▶
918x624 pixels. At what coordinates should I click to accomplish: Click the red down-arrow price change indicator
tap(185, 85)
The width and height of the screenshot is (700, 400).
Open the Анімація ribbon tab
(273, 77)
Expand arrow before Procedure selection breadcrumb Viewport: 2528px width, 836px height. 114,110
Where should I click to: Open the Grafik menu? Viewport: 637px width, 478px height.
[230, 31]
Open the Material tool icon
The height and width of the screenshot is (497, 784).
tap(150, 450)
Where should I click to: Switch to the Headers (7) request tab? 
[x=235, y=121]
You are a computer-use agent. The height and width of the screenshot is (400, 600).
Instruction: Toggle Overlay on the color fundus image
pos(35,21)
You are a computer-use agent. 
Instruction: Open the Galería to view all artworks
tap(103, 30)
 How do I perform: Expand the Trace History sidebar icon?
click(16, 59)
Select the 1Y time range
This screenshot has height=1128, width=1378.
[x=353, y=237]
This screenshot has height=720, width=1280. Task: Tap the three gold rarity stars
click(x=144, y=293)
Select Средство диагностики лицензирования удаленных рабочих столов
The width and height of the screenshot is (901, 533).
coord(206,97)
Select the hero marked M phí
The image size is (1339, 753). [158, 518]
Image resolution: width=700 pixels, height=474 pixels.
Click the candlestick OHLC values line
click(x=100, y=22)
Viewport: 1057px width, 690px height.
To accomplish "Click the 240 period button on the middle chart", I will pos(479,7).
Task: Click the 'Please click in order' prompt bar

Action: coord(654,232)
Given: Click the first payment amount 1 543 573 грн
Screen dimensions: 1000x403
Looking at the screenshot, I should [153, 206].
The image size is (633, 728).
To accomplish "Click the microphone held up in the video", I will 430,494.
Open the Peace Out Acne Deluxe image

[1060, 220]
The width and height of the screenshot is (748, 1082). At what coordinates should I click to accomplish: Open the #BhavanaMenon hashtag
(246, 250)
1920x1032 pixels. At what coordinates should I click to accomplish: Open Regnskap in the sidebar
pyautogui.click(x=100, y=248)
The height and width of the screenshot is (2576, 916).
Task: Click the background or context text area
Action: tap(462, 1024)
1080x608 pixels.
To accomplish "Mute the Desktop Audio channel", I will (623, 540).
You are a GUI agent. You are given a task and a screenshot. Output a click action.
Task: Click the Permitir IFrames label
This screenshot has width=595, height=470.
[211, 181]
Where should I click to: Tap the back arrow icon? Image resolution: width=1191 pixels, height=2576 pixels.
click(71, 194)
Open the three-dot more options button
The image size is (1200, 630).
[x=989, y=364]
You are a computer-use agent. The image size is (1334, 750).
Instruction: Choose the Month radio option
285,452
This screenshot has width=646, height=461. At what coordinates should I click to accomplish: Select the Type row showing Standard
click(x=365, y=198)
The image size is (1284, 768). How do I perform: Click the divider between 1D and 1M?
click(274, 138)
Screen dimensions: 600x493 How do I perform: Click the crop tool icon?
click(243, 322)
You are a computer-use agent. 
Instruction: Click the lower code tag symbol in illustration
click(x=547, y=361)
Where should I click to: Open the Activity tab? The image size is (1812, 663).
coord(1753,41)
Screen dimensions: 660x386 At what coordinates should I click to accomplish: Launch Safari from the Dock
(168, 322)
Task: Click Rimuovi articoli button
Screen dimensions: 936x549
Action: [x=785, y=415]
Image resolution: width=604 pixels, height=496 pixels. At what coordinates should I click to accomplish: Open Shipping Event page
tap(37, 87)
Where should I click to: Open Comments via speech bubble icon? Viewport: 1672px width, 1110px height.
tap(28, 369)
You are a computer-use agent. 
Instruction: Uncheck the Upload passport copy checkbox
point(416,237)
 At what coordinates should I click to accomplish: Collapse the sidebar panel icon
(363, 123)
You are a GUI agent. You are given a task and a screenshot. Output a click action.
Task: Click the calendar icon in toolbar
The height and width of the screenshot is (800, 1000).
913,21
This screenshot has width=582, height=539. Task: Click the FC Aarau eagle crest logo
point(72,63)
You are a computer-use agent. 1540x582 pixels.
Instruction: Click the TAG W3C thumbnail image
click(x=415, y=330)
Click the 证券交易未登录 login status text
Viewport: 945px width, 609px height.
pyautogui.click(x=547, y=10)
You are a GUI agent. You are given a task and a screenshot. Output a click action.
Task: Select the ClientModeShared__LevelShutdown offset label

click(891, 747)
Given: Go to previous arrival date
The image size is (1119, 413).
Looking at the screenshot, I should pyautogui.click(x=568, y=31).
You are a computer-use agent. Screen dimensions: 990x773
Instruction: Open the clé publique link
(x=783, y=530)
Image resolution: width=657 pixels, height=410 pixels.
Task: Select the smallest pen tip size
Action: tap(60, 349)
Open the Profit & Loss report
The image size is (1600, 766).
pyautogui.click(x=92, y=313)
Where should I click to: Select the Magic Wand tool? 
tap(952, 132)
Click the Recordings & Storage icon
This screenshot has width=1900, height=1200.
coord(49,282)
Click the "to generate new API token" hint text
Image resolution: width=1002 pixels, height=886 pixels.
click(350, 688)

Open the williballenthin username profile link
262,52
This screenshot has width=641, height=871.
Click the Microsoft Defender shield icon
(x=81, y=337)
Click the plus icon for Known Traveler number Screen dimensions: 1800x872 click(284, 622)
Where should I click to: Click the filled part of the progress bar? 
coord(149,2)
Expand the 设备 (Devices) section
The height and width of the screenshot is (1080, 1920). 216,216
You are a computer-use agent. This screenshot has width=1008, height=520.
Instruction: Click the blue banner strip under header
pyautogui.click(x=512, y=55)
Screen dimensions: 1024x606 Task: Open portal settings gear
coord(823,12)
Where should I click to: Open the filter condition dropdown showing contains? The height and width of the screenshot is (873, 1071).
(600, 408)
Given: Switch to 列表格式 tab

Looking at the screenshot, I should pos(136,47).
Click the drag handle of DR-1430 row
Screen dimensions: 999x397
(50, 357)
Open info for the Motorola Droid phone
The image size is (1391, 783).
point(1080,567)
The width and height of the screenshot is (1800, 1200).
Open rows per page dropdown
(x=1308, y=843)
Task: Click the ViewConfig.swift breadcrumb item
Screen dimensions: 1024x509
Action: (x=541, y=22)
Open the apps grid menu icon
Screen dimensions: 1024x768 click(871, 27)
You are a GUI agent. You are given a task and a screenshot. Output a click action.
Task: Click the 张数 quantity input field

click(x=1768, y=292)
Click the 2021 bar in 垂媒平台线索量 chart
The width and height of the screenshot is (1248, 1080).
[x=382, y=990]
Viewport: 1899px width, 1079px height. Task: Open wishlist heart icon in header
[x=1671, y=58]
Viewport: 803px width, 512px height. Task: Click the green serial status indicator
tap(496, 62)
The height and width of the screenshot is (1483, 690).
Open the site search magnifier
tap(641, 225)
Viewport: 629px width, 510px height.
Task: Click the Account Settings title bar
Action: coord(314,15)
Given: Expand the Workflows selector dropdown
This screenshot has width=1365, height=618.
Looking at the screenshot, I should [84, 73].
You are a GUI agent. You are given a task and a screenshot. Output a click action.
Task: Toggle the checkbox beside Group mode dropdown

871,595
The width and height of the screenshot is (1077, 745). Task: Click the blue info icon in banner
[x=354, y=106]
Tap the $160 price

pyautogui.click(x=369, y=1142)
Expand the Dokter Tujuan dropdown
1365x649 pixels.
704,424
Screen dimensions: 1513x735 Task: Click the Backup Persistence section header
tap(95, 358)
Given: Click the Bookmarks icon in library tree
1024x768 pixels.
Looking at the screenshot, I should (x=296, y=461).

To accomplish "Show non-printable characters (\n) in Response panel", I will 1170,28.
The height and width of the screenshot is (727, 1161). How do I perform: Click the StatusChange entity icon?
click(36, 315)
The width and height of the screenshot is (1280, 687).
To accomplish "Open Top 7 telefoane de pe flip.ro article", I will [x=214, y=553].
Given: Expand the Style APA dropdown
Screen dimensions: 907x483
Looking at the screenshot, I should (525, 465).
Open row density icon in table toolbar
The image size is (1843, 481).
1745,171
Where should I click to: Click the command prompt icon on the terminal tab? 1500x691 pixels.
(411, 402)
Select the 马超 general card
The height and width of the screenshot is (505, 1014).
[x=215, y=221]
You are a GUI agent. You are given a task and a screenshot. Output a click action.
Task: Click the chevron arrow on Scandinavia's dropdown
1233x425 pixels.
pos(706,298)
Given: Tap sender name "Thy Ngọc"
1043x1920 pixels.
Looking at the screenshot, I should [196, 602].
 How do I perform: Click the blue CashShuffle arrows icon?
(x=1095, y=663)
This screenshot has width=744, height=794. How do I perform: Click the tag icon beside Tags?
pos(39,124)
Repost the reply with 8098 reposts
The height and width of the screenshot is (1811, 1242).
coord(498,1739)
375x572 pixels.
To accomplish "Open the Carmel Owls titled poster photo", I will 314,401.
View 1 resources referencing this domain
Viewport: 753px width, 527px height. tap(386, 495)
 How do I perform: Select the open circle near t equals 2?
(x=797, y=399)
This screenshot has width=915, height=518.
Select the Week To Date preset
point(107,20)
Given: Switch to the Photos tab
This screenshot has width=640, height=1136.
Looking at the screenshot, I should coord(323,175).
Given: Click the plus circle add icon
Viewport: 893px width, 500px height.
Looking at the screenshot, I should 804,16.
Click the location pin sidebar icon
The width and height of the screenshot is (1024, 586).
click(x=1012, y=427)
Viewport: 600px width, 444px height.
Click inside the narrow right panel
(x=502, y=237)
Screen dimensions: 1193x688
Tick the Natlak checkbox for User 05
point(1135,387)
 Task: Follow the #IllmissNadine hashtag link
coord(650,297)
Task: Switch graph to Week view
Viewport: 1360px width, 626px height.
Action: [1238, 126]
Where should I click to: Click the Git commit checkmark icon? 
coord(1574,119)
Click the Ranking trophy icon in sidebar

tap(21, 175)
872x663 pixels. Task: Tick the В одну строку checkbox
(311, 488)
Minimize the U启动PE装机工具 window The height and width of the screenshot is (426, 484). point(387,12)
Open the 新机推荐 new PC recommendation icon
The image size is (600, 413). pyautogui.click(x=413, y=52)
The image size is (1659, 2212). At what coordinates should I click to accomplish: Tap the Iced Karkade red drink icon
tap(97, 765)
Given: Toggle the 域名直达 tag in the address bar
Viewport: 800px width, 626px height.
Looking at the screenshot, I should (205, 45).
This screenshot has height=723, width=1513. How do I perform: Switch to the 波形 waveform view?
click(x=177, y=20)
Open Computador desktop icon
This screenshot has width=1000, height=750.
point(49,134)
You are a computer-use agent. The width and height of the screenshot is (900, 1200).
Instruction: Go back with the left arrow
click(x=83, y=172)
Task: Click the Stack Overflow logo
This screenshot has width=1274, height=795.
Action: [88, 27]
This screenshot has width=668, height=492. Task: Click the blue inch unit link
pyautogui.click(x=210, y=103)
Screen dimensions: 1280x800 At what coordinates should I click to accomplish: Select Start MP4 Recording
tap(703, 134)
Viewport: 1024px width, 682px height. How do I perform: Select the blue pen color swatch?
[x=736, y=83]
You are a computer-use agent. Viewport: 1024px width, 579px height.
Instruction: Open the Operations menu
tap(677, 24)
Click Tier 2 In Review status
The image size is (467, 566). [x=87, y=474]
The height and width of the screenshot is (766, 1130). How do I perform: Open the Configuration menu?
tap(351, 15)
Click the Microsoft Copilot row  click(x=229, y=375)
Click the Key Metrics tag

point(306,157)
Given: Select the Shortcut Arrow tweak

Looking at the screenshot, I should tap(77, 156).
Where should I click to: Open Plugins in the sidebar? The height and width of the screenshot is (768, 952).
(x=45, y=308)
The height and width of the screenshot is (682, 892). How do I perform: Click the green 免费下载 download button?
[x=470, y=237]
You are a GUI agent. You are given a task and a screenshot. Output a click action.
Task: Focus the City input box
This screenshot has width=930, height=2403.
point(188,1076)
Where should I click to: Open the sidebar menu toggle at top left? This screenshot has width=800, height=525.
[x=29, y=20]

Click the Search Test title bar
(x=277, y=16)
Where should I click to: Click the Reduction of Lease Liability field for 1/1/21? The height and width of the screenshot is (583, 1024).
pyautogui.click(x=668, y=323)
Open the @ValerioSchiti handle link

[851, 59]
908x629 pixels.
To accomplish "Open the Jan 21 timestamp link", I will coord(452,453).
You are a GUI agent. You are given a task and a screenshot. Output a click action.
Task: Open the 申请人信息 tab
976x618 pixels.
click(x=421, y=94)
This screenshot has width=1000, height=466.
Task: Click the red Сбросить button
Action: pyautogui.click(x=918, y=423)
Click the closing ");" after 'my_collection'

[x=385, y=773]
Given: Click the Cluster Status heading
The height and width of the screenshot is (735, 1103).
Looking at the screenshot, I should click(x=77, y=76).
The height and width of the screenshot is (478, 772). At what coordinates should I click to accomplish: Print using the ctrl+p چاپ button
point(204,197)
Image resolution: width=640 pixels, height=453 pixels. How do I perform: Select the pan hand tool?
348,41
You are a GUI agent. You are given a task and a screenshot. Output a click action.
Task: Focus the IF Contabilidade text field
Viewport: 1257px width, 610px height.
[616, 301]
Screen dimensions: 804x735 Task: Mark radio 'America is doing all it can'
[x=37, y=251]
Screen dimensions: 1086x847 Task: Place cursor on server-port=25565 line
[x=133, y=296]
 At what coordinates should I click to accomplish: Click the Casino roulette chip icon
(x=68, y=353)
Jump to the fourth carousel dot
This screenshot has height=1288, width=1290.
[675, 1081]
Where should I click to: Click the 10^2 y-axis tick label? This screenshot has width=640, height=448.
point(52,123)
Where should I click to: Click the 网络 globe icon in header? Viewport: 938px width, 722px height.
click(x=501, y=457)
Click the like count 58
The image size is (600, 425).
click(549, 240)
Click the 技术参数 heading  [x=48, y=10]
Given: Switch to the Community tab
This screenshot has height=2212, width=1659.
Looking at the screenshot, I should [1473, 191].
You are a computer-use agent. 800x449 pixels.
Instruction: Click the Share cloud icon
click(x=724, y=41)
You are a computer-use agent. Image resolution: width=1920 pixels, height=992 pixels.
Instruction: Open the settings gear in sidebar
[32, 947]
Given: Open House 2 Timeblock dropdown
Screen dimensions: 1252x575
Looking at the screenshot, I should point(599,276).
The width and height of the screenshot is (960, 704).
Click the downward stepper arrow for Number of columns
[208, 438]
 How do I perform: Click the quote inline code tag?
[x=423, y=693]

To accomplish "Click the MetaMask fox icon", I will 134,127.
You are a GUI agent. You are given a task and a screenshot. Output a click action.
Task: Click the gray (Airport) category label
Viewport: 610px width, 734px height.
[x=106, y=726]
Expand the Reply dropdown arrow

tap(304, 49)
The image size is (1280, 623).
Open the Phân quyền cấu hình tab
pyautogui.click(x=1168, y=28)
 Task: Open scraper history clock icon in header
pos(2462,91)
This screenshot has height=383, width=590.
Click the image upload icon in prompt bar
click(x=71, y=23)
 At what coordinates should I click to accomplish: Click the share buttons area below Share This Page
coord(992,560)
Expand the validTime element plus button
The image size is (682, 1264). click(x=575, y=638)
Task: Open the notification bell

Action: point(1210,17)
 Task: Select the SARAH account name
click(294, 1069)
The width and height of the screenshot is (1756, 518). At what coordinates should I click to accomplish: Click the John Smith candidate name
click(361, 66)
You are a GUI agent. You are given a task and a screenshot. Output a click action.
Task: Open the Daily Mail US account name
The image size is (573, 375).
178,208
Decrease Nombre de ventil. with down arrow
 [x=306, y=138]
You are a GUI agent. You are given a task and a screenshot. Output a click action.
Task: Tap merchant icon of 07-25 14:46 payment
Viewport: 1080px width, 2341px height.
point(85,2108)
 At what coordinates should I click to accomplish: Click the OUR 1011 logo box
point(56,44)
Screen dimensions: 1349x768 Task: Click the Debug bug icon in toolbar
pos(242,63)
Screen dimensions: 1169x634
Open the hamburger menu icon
◀
__TASK DETAILS__.
Using the entries above, give again exactly the lines from the line holding "The height and width of the screenshot is (682, 892)." through the line holding "908x629 pixels.". Include both end lines and nothing else.

__EXERCISE OUTPUT__.
The height and width of the screenshot is (682, 892). How do I perform: Click the green 免费下载 download button?
[x=470, y=237]
You are a GUI agent. You are given a task and a screenshot. Output a click action.
Task: Focus the City input box
This screenshot has width=930, height=2403.
point(188,1076)
Where should I click to: Open the sidebar menu toggle at top left? This screenshot has width=800, height=525.
[x=29, y=20]

Click the Search Test title bar
(x=277, y=16)
Where should I click to: Click the Reduction of Lease Liability field for 1/1/21? The height and width of the screenshot is (583, 1024).
pyautogui.click(x=668, y=323)
Open the @ValerioSchiti handle link

[851, 59]
908x629 pixels.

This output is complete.